- Born: 1992 (age 33–34) South London, England
- Genres: Acoustic, alternative, R&B
- Instruments: Vocals, guitar
- Years active: 2011–present
- Website: joshosho.com

= Josh Osho =

Josh Osho is an English singer-songwriter from South London, who was previously signed to Island Records.

==Early life==
Osho was brought up in South London by his parents Nigerian born father and Irish Nigerian mother. He attended Graveney School in Tooting, South London where he found himself good at English as well as being a keen footballer. He began writing songs from an early age, when one of his mother's friends threw out a guitar, which he then started to learn. Osho was brought up religiously, accompanying his mother to church twice a week.

==Music career==
Osho was soon brought to the attention of Island Records and signed in mid-2011.

Osho's first single "Redemption Days" was released on 4 September 2011 and featured Ghostface Killah. In December 2011, Osho performed an acoustic cover of Adele's "Someone like You" for SB.TV.

In early 2012, he toured with Rizzle Kicks as their support act. In April 2012, while touring with Emeli Sandé, Osho released his follow-up single "Giants" featuring Childish Gambino. He performed an acoustic version of the song for T4's Freshly Squeezed. In May 2012, after performing "Redemption Days" on Later... with Jools Holland, Osho's music started to become noticed by mainstream media. "Redemption Days" became Record of the Week on BBC Radio 1, BBC Radio 2 and BBC Radio 1Xtra as well as being added to the B List of all three major stations. On 8 June 2012, The Sun reported that Osho was to write a single with Tom Jones after the pair met backstage at the final of The Voice UK. Osho soon confirmed this via Twitter. On 15 June, Osho performed his track "Redemption Days" and a cover of "Too Close" by Alex Clare in Radio 1's Live Lounge. On 22 June Osho performed "Redemption Days" on CBBC programme Friday Download.

He played his first headline gig to a sold out Jazz Café, Camden Town on 25 June to coincide with the release day of his album L.I.F.E (Learning Is For Ever). This album received mixed reviews with NME giving it a score of 2.5 stars out of 5. The reviewer noted "There’s no denying Osho’s got a great voice and a backstory of X Factor magnitude", but added "he's forgotten that you can have all the motivational verses in the world, but you still need tunes".

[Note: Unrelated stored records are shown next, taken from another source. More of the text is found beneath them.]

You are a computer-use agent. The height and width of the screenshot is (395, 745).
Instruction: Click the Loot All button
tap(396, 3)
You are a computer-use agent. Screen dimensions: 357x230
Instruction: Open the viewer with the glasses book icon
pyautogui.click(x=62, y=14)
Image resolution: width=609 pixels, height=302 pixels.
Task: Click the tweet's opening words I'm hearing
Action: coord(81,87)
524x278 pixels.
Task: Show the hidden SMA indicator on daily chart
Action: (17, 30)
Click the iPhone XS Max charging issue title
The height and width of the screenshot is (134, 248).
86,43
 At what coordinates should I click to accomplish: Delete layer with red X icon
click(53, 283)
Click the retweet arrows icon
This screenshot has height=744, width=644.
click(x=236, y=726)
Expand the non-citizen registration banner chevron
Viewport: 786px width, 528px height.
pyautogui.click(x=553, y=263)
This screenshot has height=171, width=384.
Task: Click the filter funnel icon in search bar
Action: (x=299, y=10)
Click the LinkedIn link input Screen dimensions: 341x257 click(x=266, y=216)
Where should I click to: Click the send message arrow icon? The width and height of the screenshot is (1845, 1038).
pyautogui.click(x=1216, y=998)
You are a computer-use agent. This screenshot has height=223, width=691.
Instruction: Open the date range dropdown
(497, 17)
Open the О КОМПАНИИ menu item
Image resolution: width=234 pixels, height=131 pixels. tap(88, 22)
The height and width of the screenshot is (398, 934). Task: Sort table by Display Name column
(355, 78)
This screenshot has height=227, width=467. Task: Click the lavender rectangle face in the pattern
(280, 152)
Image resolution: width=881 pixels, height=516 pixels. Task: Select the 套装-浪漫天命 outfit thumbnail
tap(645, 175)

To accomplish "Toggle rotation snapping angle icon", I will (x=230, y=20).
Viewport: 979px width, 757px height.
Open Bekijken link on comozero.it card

On 1 July 2012, Osho joined Tom Jones on stage at his Hammersmith Apollo gig to perform a surprise duet. On 13 July, Osho supported Jessie J at her Warwick Castle gig. Through summer 2012, Osho played a handful of headline gigs around London before beginning a festival tour including T4 on the Beach, Wireless Festival, T in the Park and V Festival. On 3 September 2012, Osho released an extended play entitled "The John Doe EP". The seven previously unreleased tracks were made available for free, via Soulculture. Later that week, he joined The Script for four dates of their UK Tour, including a night in London at the O2 Shepherd's Bush Empire on 12 September. On 21 September, Osho appeared on the programme 'BBC Four Sessions with Sir Tom Jones', performing a cover the song "Black, Brown & White" originally recorded by Big Bill Broonzy, with Jones and his band. In mid-November 2012, Osho toured with Gabrielle Aplin across England and Wales.

In October 2012 The Independent labelled him as "one to watch".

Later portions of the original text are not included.